ANNA PENG

How Much Should I Care?

It’s a question I find myself constantly wanting to ask, and my answer to it lies on both ends at once.

I care a lot about whether or not I’ve made something I can be proud of, yet I don’t want to spend too long holding onto the final precision details so that I can call it perfect.

It matters more for me that I get it done, over getting it at top notch quality.

So when it comes to making work and sharing it, I care a lot about making the work happen, and less about whether or not I have the skills to make it a 5 star piece.



The Difference Between Letting Creativity Do Its Work and Letting A Creative Do Her Work.

The first one means you have to wait. Because creativity can be finicky, unreliable, and spontaneous, waiting for creativity to do its work can take an awfully long time.

On the other hand, letting a creative do her work is much more actionable and practical. 

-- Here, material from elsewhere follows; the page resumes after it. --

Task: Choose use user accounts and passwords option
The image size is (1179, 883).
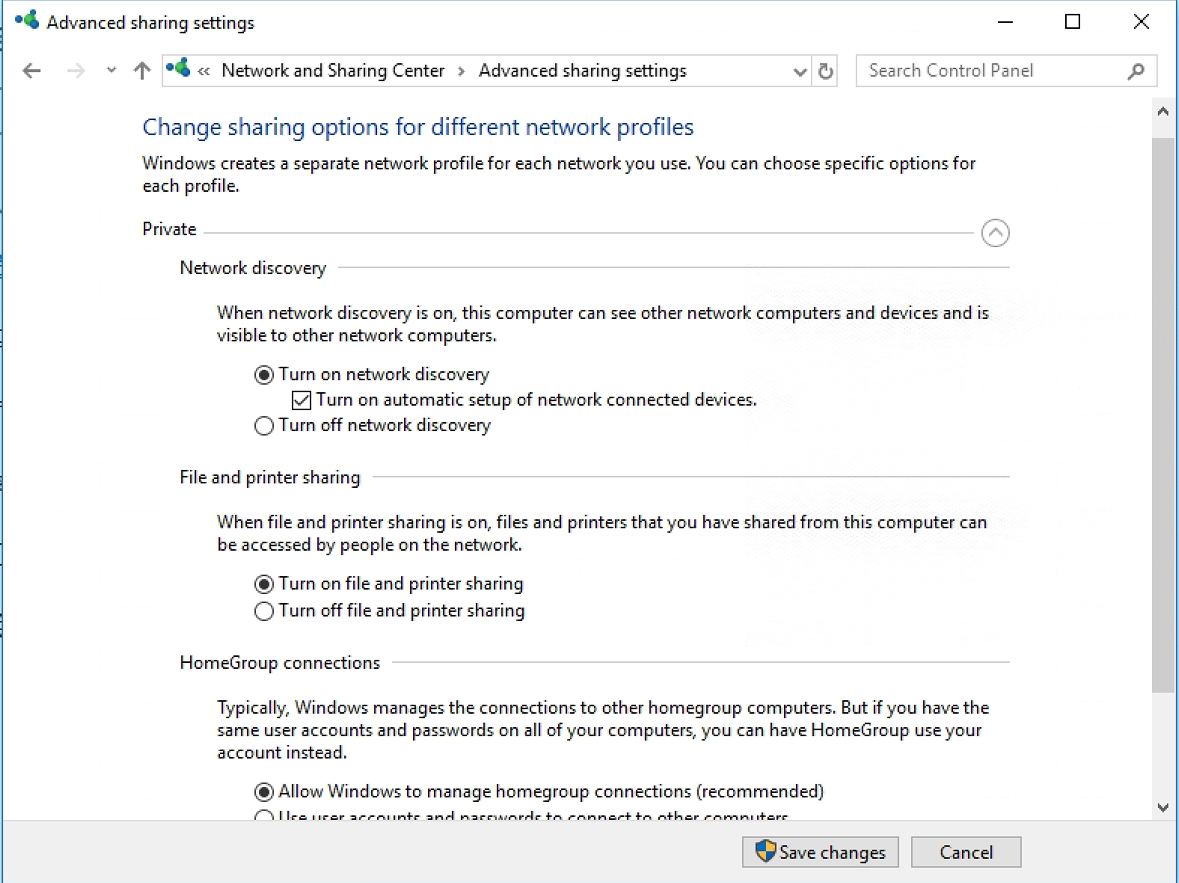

If the goal is to be someone who is respected for their creativity and craft, not done through waiting but by consistent practice, then we’ve got to let the creative do their work.


The Uh-Oh Moment

Too many clothes to choose from.

Too many tasks on the to-do list.

Too many assignments to do.

Turning even the autopilot function on in our heads is too hard (because it also requires effort and friction), so we decide to do the next easiest thing—nothing.

And then we’re back at square one, wondering how things could have been different if we just did something instead.

Sometimes the abundance of choice, to-do’s, freedoms, and ideas is just noise. Much more actionable to start small, with limits and restrictions applied.